In a Gamasutra interview, a Microsoft marketing director rationalizes the price enhancement:
Back in 2002, we launched at 49 bucks, which works out to about $4.17 a month, and we’ve held steady for that entire time. Now what we’ve always been very passionate about is that quality needs to be there, but more importantly, the consistency. So if I’m playing Halo: Reach, Gears of War, Call of Duty, the consistency of the service and the experience needs to be there regardless of what that entertainment application is.
So that has been critical. As you can imagine, the costs associated with maintaining a service at that level and making sure all of those features are consistent, we’re hitting that quality bar, we’re adding the customer service infrastructure necessary, we’re accommodating all of the same social features and functionality too, there’s a cost. Infrastructure costs, of course. And we’re continuing to bring more and more content.

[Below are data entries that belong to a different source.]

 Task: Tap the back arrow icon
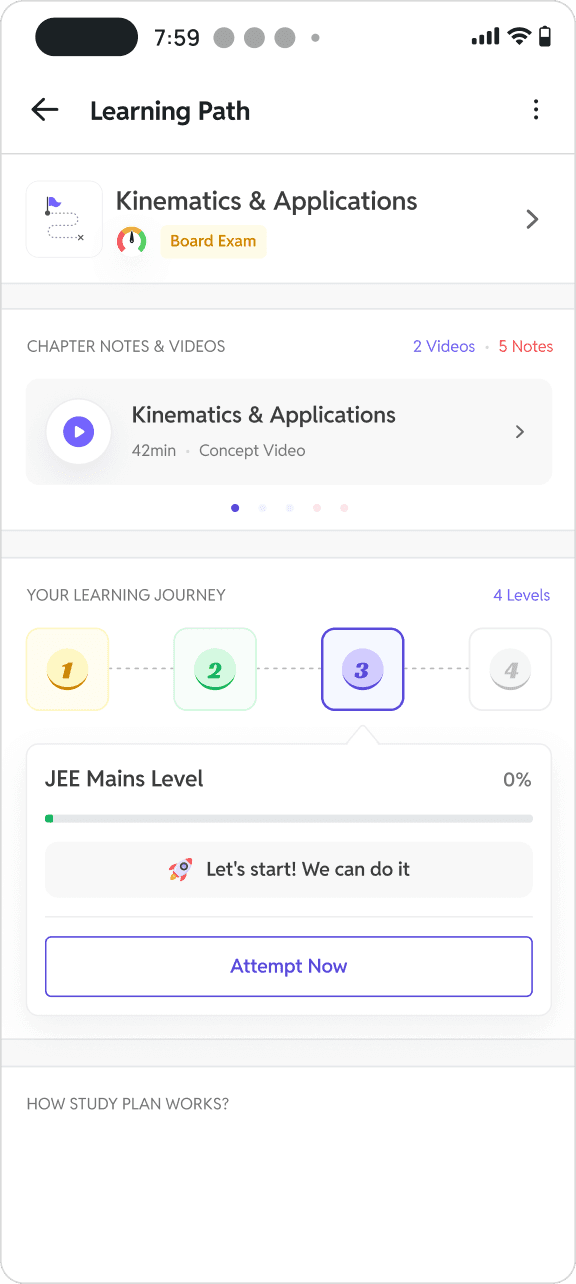coord(45,110)
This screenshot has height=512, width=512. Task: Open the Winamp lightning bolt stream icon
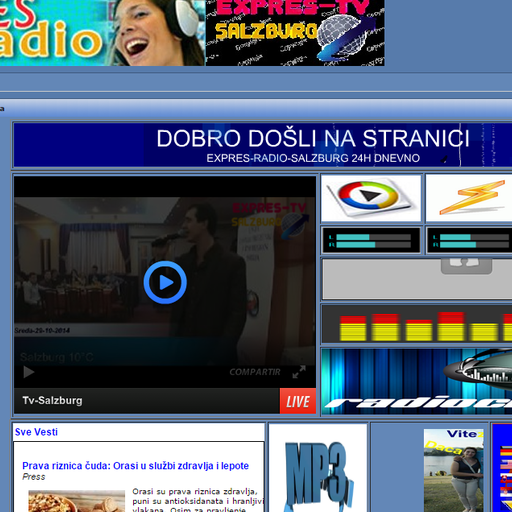[x=469, y=198]
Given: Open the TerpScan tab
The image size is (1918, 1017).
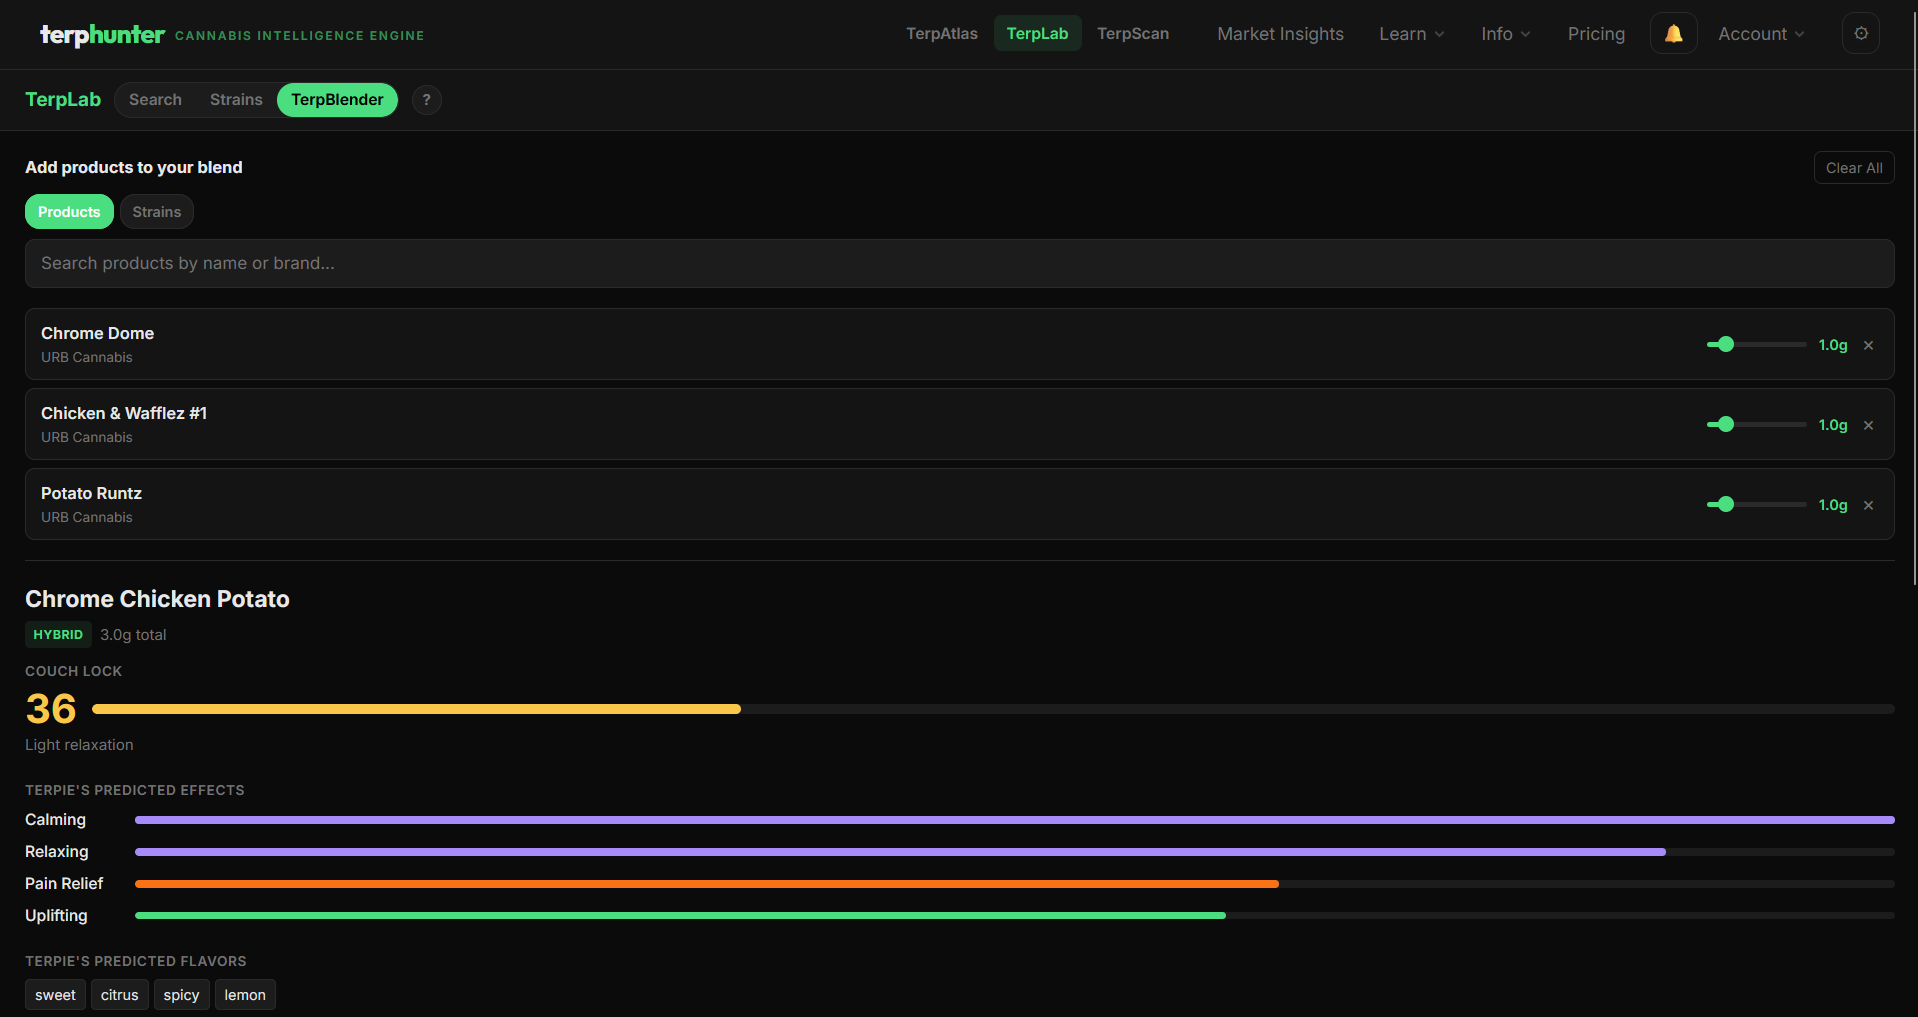Looking at the screenshot, I should (x=1132, y=34).
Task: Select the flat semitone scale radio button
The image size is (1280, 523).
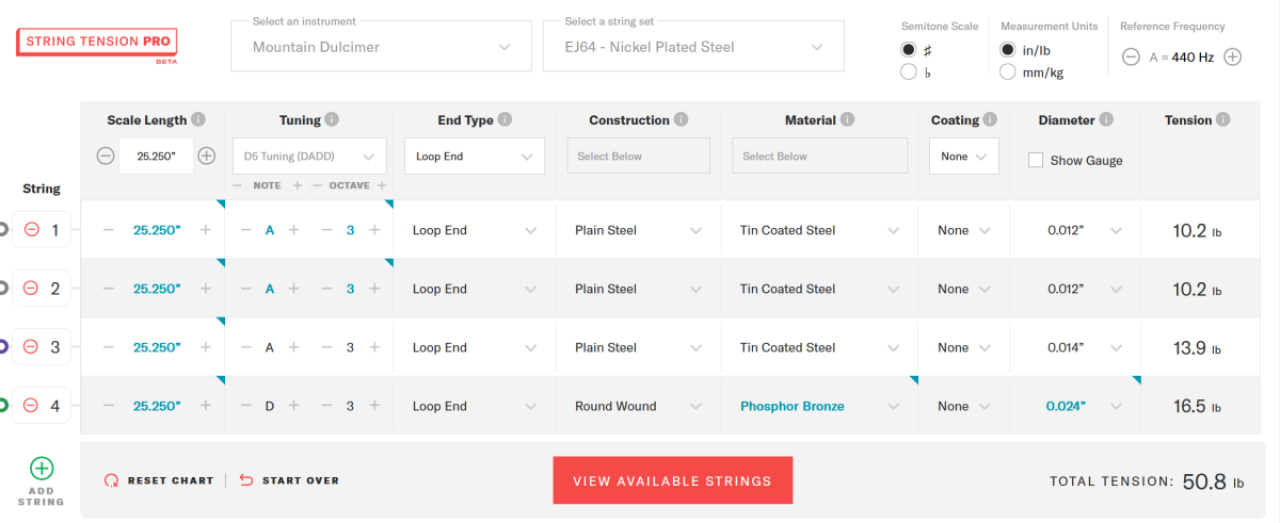Action: 908,72
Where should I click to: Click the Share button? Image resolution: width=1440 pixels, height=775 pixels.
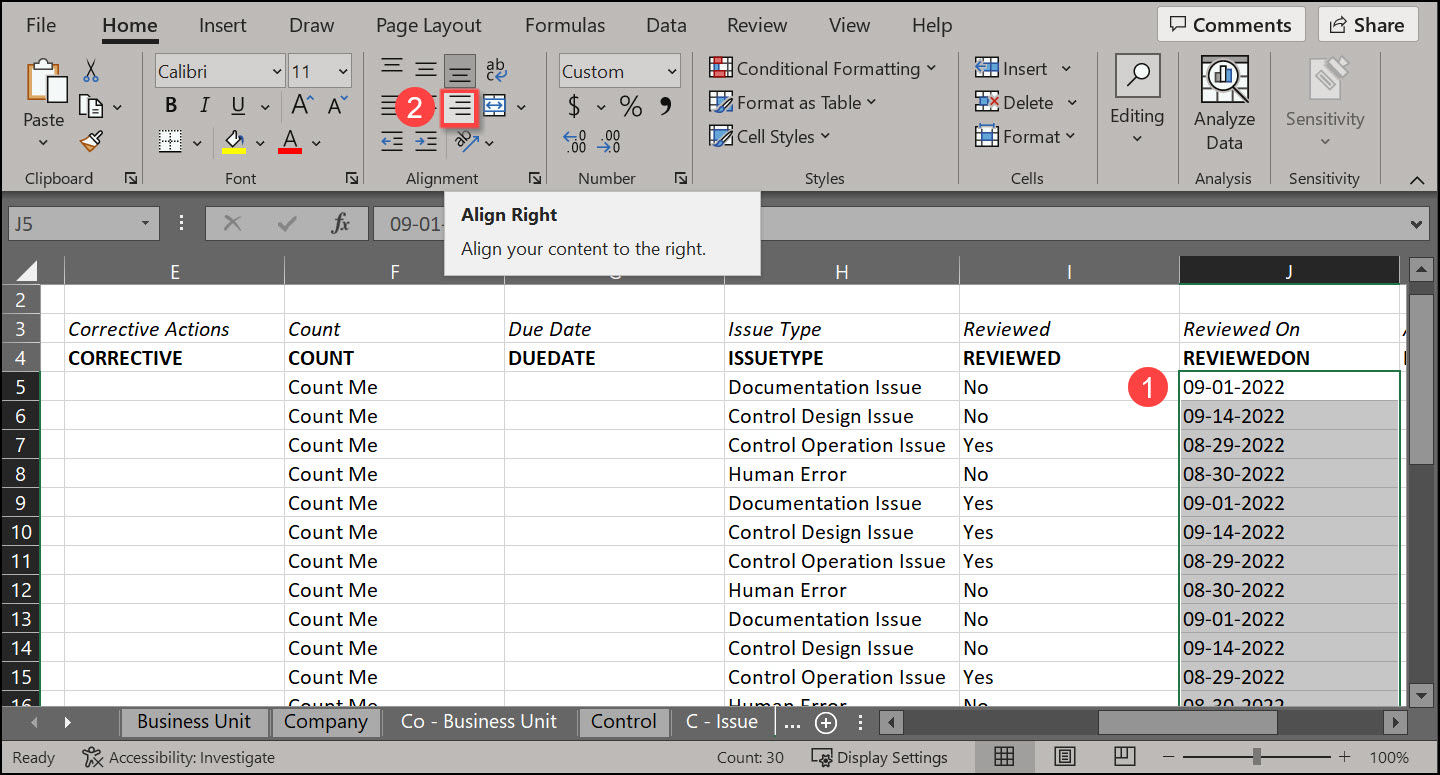click(1367, 25)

Now in 2002, it was strictly multiplayer gaming. Now we get those Call of Duty map packs before anybody else does. We’ve got Gears and Halo, of course, as exclusives. We continue to get exclusives on the service as well. And we’ve gone from 400,000 members in our first year to 25 million.
So during that time, we’ve definitely got to fund it, and we want to add more and more and more. ESPN is a great example. No extra charge for Xbox Live Gold members. But we want to continue to bring that content in. We also want to continue to innovate on all dimensions, whether it’s social, entertainment, or gaming. So there you go.
To be fair, the internet, which also offers ESPN 3 and Netflix streaming access, raised its price 20 percent, from $0 to $0. So this all totally makes sense and is in no way price gouging.